Go through the material and copy every line in which "target" appears.
----
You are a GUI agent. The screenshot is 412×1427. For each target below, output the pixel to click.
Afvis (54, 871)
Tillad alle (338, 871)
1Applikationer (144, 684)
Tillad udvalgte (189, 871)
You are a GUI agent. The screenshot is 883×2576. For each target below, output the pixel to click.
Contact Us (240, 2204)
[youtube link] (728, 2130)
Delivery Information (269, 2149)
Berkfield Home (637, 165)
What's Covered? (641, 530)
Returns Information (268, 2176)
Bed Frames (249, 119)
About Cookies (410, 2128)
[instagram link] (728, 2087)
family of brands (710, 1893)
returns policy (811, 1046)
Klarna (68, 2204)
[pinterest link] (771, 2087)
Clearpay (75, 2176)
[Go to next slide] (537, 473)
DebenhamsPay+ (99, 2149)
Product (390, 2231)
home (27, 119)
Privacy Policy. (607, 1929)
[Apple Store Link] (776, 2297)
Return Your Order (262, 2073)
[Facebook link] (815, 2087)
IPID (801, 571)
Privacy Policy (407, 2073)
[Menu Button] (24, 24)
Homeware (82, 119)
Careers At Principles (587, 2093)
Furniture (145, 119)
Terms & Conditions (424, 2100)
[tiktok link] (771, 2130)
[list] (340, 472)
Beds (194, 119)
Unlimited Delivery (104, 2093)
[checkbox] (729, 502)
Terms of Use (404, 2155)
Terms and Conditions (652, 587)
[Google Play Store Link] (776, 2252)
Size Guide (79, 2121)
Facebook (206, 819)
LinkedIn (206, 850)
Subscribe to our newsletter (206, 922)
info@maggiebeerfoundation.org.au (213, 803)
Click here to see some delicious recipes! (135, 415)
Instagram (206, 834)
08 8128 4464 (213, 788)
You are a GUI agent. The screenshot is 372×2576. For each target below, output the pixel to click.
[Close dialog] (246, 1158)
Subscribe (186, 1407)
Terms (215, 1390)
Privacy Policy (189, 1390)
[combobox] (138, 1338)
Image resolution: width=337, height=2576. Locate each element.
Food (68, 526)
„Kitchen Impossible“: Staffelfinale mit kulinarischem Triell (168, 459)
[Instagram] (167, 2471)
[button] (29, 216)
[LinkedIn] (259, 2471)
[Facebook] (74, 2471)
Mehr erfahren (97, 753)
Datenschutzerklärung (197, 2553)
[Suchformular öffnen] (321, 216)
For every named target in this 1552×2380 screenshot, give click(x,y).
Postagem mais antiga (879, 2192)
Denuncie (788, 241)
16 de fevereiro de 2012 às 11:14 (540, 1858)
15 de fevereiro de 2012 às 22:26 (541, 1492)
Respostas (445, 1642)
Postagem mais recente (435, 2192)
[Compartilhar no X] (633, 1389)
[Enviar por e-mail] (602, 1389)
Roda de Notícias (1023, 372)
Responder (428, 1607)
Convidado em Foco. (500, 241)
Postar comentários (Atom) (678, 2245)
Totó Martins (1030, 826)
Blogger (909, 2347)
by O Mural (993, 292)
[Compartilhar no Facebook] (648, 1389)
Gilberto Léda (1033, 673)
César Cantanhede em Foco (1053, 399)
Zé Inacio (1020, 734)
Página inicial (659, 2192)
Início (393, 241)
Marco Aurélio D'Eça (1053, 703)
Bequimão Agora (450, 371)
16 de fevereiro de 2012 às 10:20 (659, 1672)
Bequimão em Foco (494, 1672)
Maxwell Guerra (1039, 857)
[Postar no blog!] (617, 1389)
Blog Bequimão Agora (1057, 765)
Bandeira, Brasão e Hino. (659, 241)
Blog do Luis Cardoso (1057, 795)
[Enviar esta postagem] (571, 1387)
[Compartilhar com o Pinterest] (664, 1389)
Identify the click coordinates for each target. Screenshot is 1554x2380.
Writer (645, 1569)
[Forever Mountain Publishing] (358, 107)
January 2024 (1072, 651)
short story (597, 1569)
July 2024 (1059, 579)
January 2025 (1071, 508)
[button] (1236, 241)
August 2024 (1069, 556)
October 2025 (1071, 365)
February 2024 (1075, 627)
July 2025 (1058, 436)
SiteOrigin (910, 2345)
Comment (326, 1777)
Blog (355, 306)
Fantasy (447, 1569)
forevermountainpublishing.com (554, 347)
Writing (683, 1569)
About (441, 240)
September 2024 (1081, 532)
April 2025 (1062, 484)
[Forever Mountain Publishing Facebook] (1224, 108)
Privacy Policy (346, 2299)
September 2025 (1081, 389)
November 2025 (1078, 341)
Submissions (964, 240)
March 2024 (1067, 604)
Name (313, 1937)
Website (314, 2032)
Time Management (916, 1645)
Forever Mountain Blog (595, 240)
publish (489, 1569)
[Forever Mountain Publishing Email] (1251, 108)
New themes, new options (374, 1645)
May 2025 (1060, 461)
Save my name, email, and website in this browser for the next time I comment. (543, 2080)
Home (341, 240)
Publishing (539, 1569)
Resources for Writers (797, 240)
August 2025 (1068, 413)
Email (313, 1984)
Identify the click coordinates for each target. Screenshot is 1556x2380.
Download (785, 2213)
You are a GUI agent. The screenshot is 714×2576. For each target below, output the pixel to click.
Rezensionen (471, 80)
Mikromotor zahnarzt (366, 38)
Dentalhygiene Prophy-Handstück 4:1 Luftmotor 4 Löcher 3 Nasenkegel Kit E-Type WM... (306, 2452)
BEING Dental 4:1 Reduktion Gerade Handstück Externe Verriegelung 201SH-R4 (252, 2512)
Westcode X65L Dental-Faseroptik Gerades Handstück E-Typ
----
## Exercise output
You are a GUI agent. The screenshot is 412×1427. For each target below, output the pixel to click.
You are a GUI agent. The screenshot is 883×2576. For each target below, output the pixel to click.
You are a GUI agent. The screenshot is 372×2576. For each target below, output the pixel to click.
For every named target in this 1552×2380 screenshot, give click(x,y).
Identify the click coordinates for each target. Screenshot is 1554x2380.
Identify the click coordinates for each target. Screenshot is 1556x2380.
You are a GUI agent. The screenshot is 714×2576. For each target below, output the pixel to click.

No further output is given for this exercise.